Ya hemos hablado de lo importante que es parar y tener momentos en familia donde podamos hablar de lo que está pasando, las novedades en el colegio o jardín, lo que pasó con tal o cual amigo, etc. Muchas veces el tema del horario es determinante; imposible comer a la misma hora porque niños y padres no tienen la misma rutina, para muchas es mejor que coman muy temprano para que la nana pueda dejar todo listo y no irse tarde, etc.
¿Qué pasa con el desayuno? ¿Puede ser la nueva comida?
Es cierto; requiere voluntad como la mayoría de las cosas que tienen que ver con educar pero si lo pensamos, es bastante más fácil coordinar un desayuno temprano con todos participando que una comida. Es menos estresante porque de partida pan y cereales pocas veces significan pelea para comer, ¿no?
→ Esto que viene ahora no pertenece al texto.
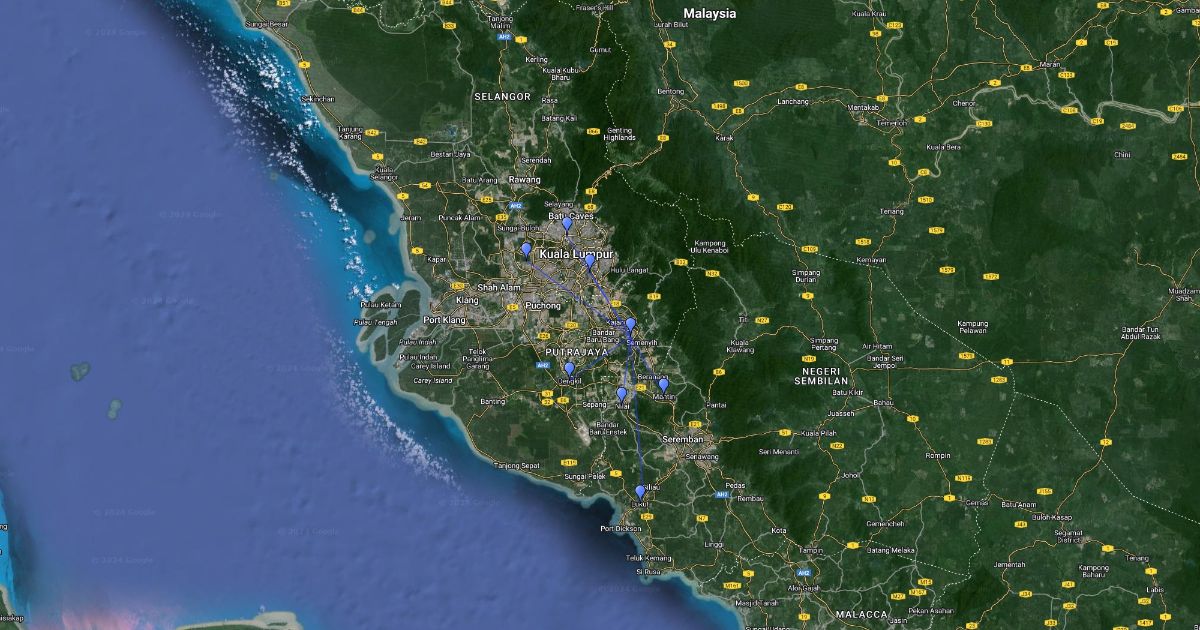Select the Genting Highlands label
Screen dimensions: 1200x630
[x=619, y=133]
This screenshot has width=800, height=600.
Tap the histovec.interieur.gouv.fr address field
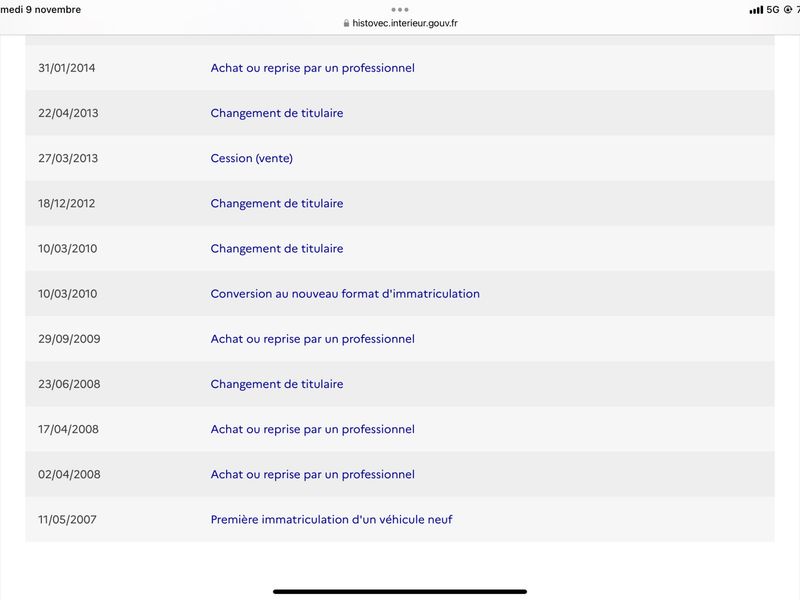click(400, 23)
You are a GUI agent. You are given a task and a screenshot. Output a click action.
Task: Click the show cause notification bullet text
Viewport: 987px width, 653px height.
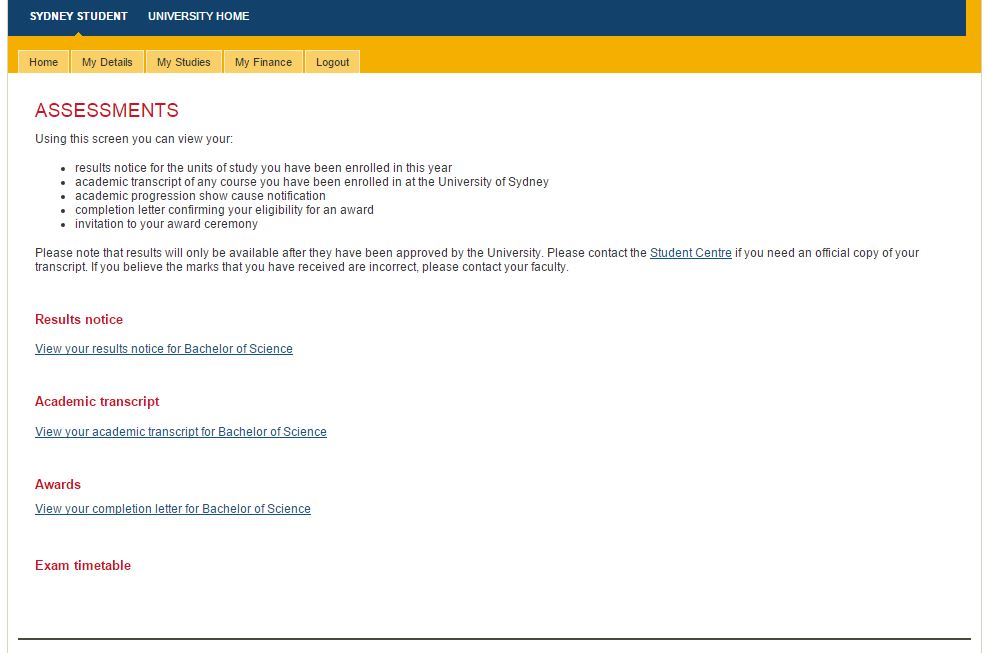coord(200,196)
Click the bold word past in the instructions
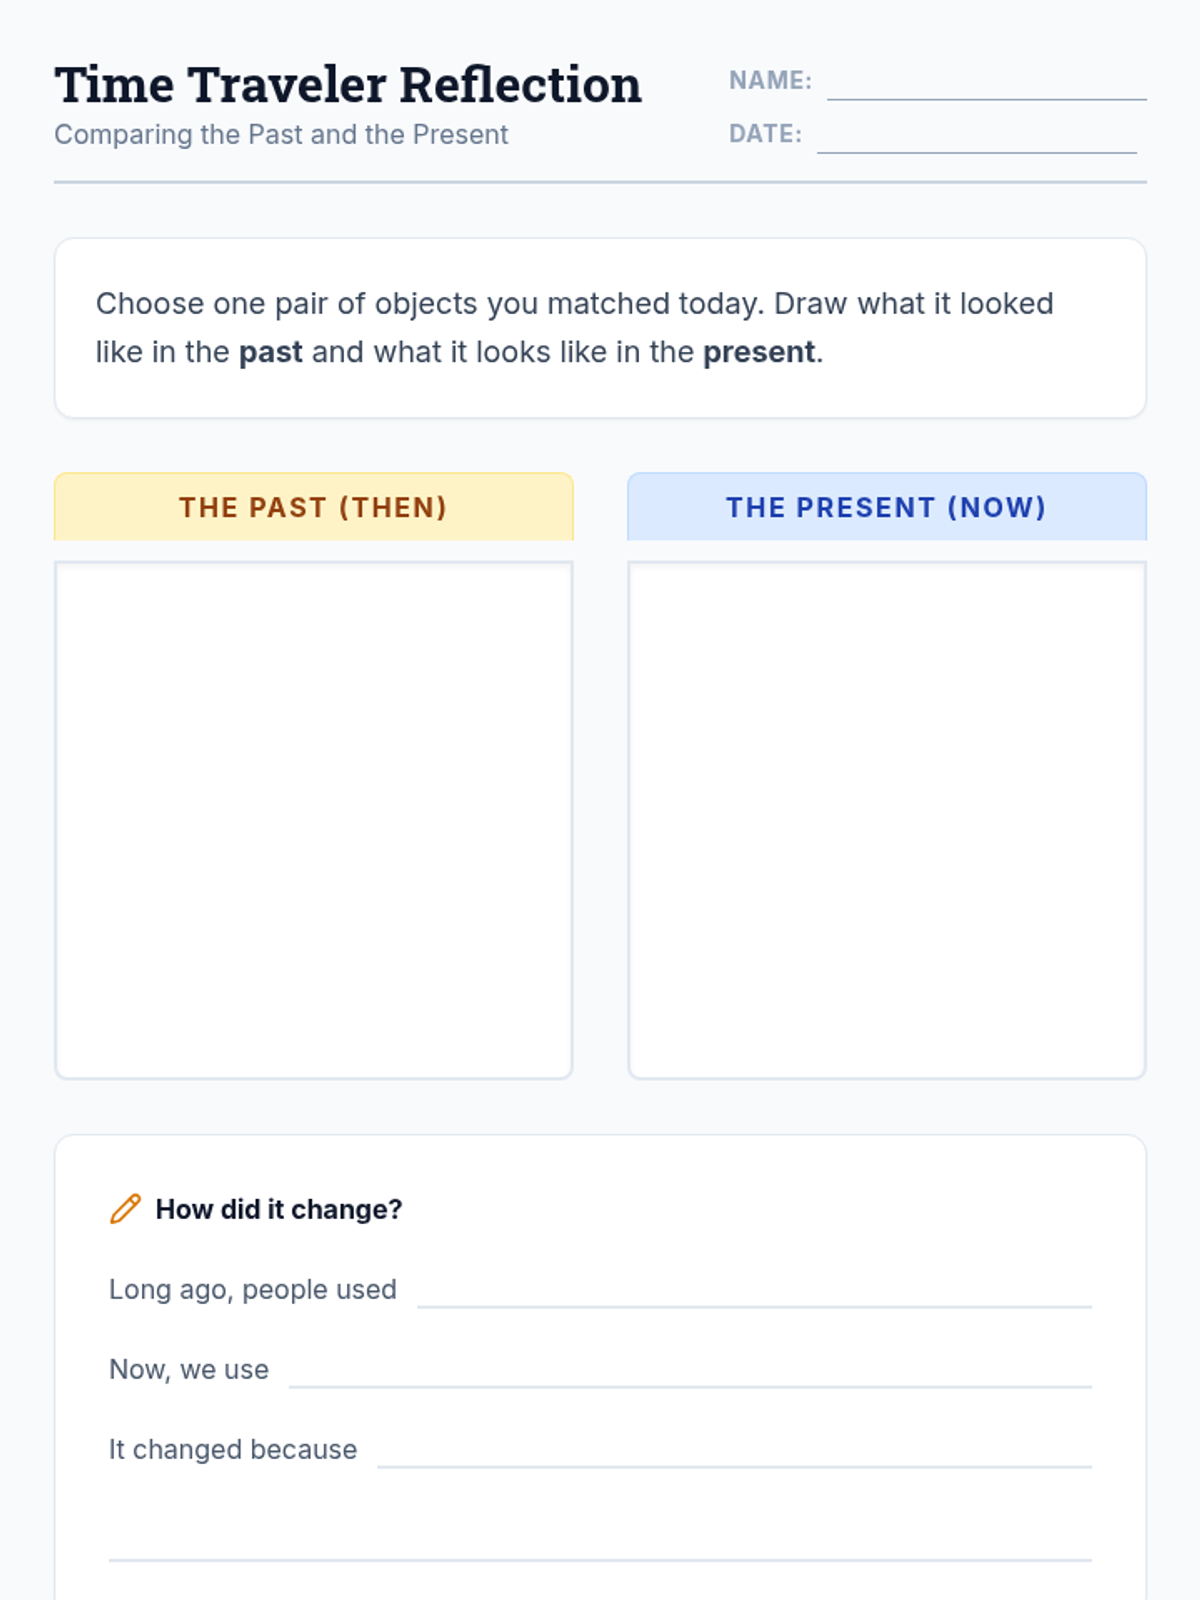Screen dimensions: 1200x1600 [x=270, y=353]
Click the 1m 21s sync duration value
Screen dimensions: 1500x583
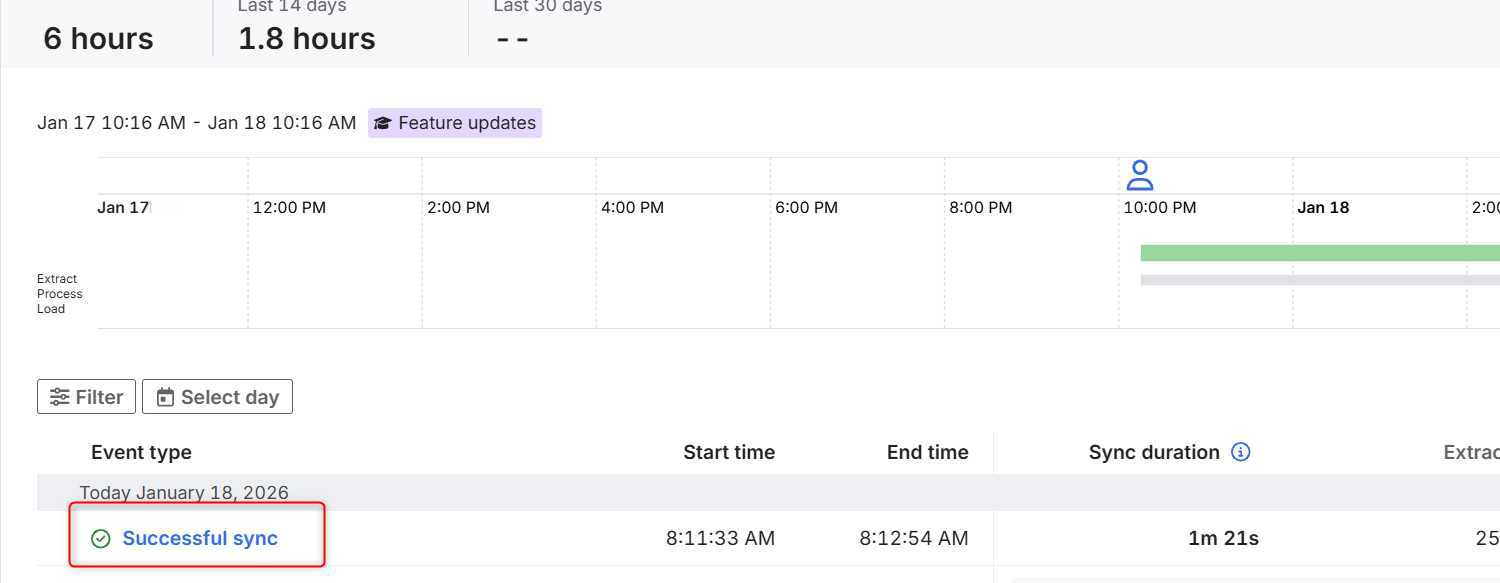coord(1223,538)
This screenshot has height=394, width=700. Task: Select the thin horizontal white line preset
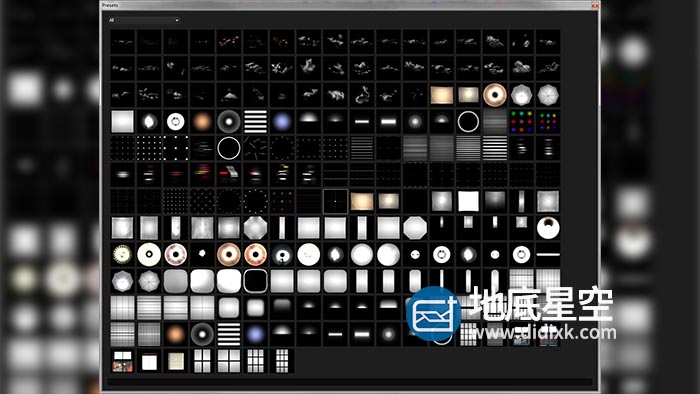pyautogui.click(x=548, y=254)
Los estudios son claros; los niños que comen por lo menos 3 veces a la semana con sus padres tienen bajas posibilidades de desarrollar obesidad o desordenes alimenticios, tiene alto impacto en el uso y desarrollo del vocabulario y bajas posibilidades de caer en problemas de alcohol y drogas.
No se puede hablar del día si todavía no empieza pero claramente es mejor que de frentón deshechar la idea de sentarse todos en la mesa a compartir un momento del día.